This column originally appeared in The Student TV section, Tuesday 29th January 2013
Ever gone on Facebook to find you’ve been tagged in 107 hideously unflattering/incriminating photos from the night before, then spent a sweaty-palmed half hour de-tagging them in the vain hope that no one saw?
Shows like Channel 4’s What Happens in Kavos… are the televisual equivalent of being tagged in your most wincingly shameful states, except instead of a few hundred ‘friends’ seeing them it’s 1.6 million strangers, and instead of pictures of you with a triple-chin it’s footage of you with your pants round your ankles, vomiting into a wicker bin.
This week’s mesmerising car-crash featured scenes that would make Hieronymus Bosch throw down his paintbrush in despair: vast quantities of garishly coloured cheap cocktails served in huge plastic bowls; a mother-daughter combo on a sexy booze binge; lads drinking their own piss; totally indiscriminate sex; an epidemic of doggy-style dry-humping; horrific drunken injuries, and more misogynistic T-shirt slogans than you could shake a stick at
These shows (including ITV2’s particularly low-budget-tastic The Magaluf Weekender) look as if they cost about 50 quid to hash together. In a way, you can’t blame channels for commissioning them. In times of austerity, shows that cost peanuts must be tempting for TV execs balancing slashed budgets with the battle for ratings. But how many great shows never get funded in place of these cheap, take-away ‘documentaries’?
It all feels so…exploitative. This week’s Sun, Sex and Suspicious Parents (BBC3) featured teenager Jemma, daft as a brush with a voice like a high-pitched Lancashire Don Corleone, who was filmed jiggling her boobs about on a nightclub podium and simulating sex positions with a stranger during a boat party (all secretly witnessed by her parents: a shuddersome prospect).

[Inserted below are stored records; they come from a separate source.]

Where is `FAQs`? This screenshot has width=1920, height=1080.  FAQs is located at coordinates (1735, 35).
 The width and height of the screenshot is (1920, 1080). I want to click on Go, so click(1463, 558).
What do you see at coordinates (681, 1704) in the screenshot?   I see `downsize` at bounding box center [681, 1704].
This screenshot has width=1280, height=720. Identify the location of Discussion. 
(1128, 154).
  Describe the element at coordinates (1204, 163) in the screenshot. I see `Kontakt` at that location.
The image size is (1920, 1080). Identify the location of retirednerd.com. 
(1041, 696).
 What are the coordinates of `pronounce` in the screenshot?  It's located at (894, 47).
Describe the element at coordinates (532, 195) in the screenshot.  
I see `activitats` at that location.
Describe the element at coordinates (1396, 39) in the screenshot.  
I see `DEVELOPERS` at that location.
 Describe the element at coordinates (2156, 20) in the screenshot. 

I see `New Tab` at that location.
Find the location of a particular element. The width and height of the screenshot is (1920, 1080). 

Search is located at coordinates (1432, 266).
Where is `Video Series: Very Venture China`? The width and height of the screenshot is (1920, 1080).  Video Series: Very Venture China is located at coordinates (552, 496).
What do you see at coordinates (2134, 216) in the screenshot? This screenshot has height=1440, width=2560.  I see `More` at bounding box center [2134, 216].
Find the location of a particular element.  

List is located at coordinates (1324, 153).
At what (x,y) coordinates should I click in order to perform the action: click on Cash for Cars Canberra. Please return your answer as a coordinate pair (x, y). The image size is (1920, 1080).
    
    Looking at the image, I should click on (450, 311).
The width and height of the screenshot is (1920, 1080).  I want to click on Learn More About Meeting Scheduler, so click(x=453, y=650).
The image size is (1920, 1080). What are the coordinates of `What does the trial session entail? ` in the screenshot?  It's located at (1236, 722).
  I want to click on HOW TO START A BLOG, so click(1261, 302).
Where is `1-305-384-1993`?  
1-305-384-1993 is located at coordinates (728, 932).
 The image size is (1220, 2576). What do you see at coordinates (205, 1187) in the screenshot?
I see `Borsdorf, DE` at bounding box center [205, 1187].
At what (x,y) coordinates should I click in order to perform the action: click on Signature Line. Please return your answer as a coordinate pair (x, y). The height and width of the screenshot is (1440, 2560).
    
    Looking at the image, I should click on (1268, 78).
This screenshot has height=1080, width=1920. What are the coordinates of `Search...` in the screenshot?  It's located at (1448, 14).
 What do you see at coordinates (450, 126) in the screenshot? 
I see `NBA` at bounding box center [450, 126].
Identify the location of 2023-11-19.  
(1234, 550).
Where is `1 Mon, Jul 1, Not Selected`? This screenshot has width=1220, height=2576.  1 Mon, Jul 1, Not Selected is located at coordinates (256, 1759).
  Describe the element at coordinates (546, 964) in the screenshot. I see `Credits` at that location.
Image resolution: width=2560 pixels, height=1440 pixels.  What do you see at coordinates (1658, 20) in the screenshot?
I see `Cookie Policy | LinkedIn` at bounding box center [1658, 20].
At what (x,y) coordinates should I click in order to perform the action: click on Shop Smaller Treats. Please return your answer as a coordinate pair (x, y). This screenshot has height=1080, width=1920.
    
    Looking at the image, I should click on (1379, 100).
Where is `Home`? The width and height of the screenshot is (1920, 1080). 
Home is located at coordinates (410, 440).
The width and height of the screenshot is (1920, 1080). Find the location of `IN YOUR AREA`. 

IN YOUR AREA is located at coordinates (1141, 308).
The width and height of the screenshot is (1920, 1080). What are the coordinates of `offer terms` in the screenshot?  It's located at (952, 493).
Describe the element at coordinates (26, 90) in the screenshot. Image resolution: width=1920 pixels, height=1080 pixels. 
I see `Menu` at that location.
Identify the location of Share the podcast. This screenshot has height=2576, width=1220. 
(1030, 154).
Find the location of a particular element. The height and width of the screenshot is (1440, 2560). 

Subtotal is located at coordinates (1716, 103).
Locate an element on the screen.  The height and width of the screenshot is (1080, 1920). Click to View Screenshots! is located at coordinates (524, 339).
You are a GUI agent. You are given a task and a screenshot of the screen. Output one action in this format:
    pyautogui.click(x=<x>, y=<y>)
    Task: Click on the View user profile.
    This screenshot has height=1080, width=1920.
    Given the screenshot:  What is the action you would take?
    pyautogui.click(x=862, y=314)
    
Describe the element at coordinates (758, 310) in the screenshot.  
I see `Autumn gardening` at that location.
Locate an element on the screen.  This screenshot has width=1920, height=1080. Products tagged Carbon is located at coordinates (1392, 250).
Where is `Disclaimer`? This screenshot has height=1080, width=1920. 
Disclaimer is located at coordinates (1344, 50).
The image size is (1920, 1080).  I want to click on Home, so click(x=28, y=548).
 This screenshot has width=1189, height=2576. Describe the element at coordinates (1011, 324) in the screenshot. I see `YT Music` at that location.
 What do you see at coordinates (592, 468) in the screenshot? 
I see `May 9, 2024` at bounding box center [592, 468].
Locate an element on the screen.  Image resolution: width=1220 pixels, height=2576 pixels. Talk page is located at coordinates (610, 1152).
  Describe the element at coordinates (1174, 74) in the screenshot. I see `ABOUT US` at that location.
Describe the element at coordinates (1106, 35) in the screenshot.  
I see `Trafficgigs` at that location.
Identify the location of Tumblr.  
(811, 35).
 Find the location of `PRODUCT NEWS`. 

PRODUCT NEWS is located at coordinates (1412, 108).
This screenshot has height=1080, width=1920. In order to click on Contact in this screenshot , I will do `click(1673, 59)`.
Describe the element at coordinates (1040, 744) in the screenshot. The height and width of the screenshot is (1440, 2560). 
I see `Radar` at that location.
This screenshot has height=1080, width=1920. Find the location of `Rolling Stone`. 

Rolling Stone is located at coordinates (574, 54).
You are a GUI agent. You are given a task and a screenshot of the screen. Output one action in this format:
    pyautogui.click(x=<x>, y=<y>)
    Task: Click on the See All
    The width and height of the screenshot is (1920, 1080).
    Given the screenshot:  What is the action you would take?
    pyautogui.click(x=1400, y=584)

Not admirable, no, but we’ve all done stupid things (and pressed delete on the photos that prove it), except Jemma doesn’t have the option to delete her testaments of shame. They now exist FOREVER, gawked at by people who will judge her, call her a slag and shake their heads at the screen in disgust.
True, a lot of the young Brits filmed here are not behaving well. The way some of the boys regard women had me flinging my copy of The Female Eunuch at the screen in despair. But it is surely the adults behind the cameras who are the worst offenders. Things are bleak for a lot of young Brits at the moment, and people do go crazy abroad. By stripping daft youngsters of their right to delete and de-tag their youthful craziness, the makers of these shows are doing them an injustice.
Shows like these should not be broadcast into our living-rooms each week… but we can’t seem to look away.